◆ Data for analysis
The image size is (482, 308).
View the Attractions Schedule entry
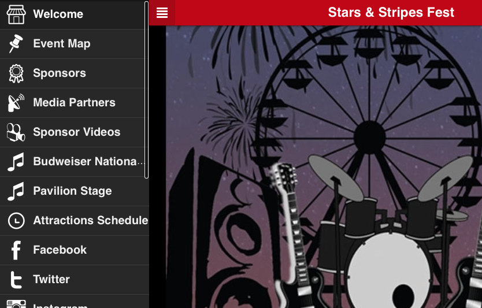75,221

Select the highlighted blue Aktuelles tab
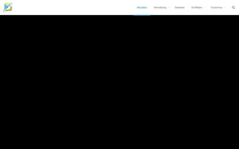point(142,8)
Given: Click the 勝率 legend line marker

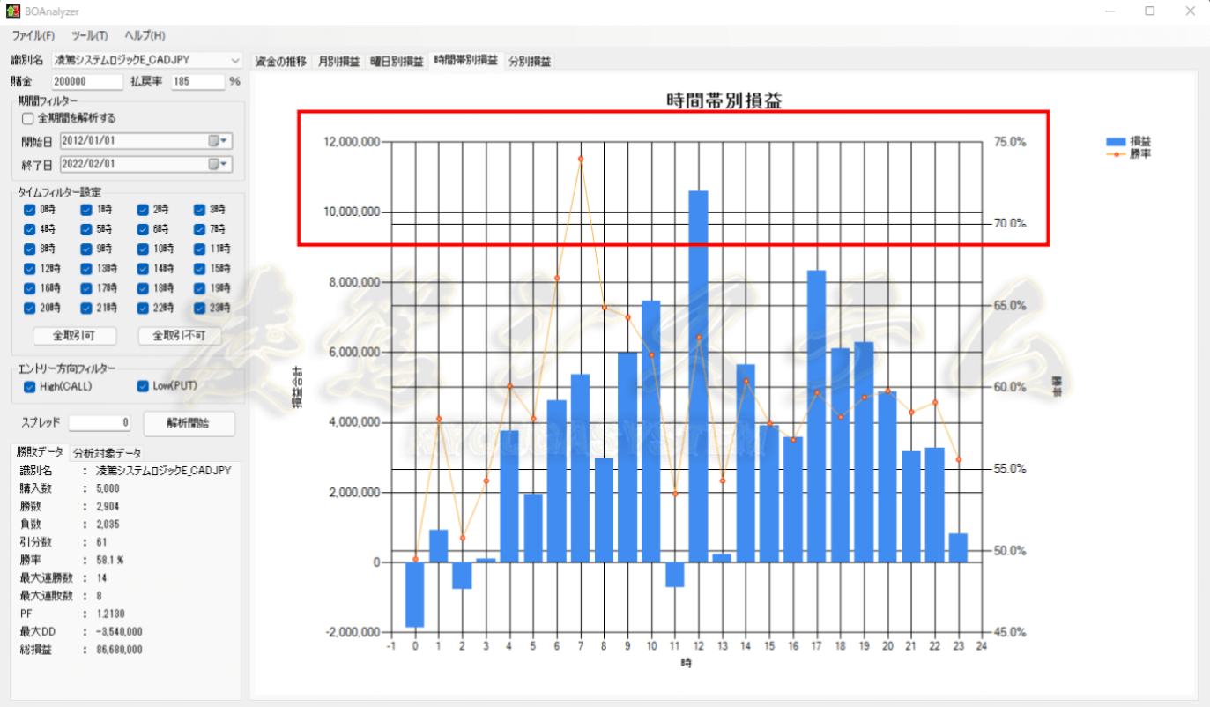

◆ Work order
Once the pictures are set aside, repeat each entry exactly as it stands.

◆ Result of this task
The image size is (482, 308).
View the Attractions Schedule entry
75,221

Select the highlighted blue Aktuelles tab
point(142,8)
Given: Click the 勝率 legend line marker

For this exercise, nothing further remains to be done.